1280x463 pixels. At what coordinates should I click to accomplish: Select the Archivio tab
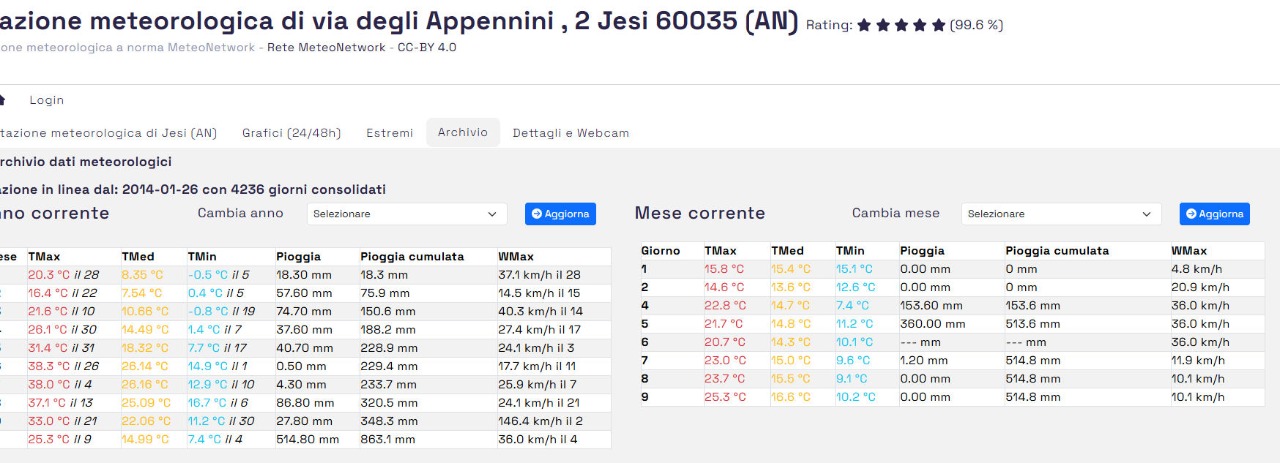point(462,132)
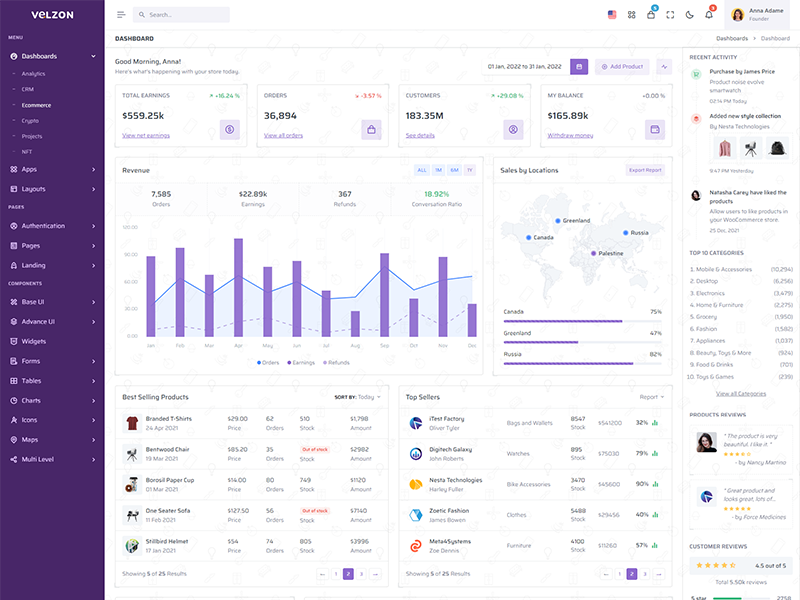This screenshot has height=600, width=800.
Task: Open the web apps grid icon
Action: pos(631,15)
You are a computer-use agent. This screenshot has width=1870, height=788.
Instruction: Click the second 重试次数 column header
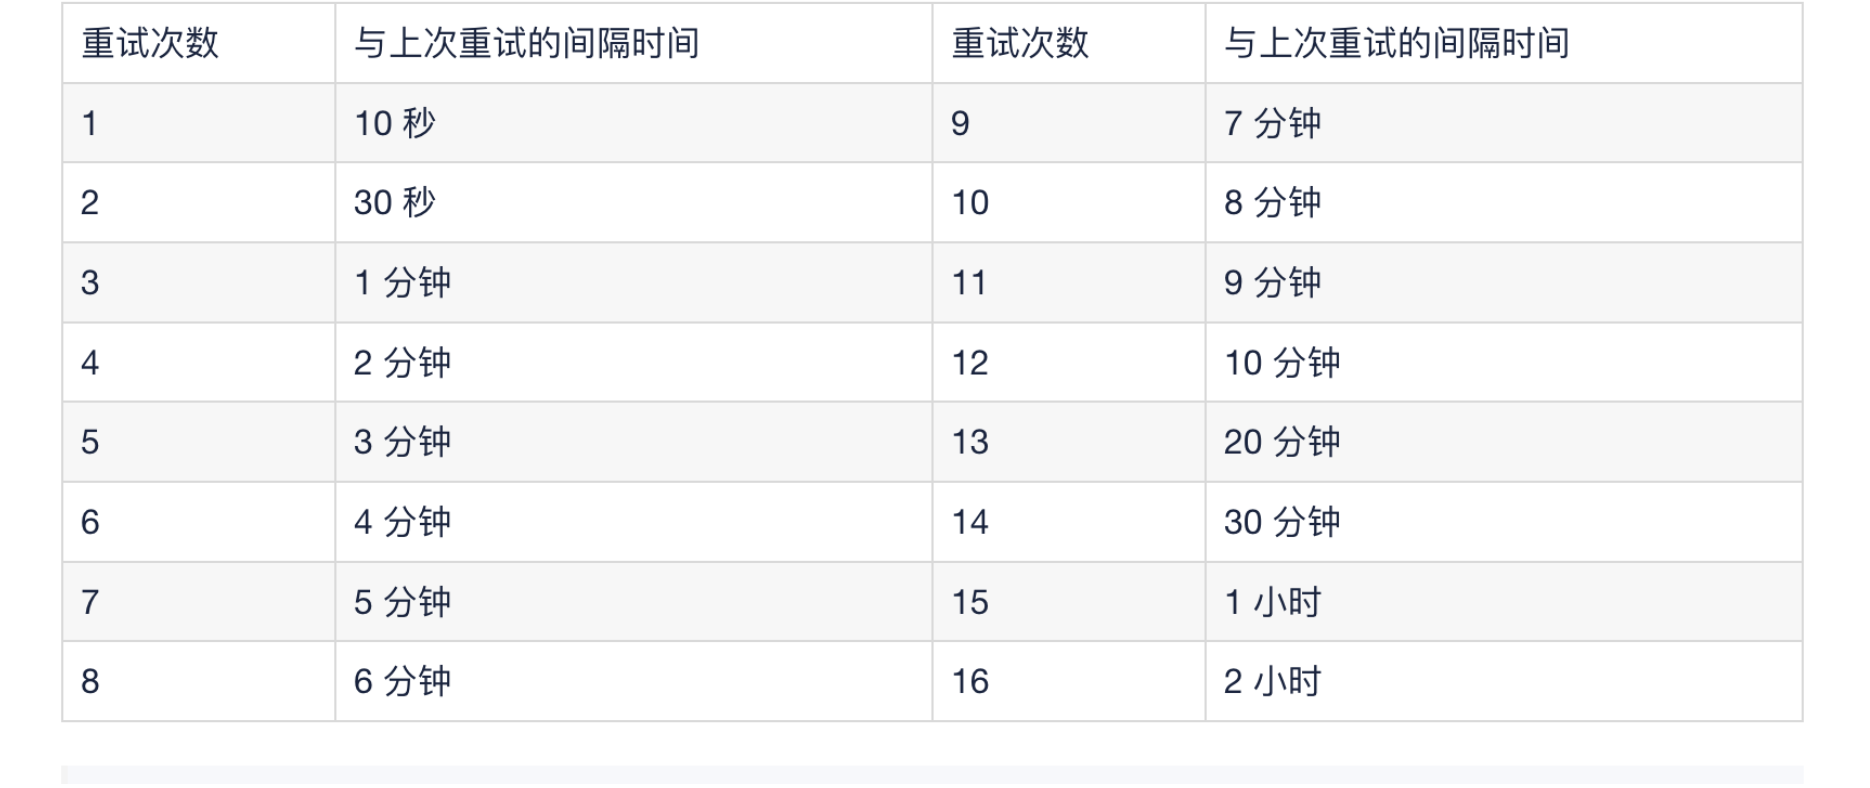[x=1020, y=43]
========
> **Description of the task**:
Please quote the records above exactly, beginning at the line that contains "You are a computer-use" and ending at their last line. Leave the pictures out.

> **Your response**:
You are a computer-use agent. This screenshot has width=1870, height=788.
Instruction: Click the second 重试次数 column header
[x=1020, y=43]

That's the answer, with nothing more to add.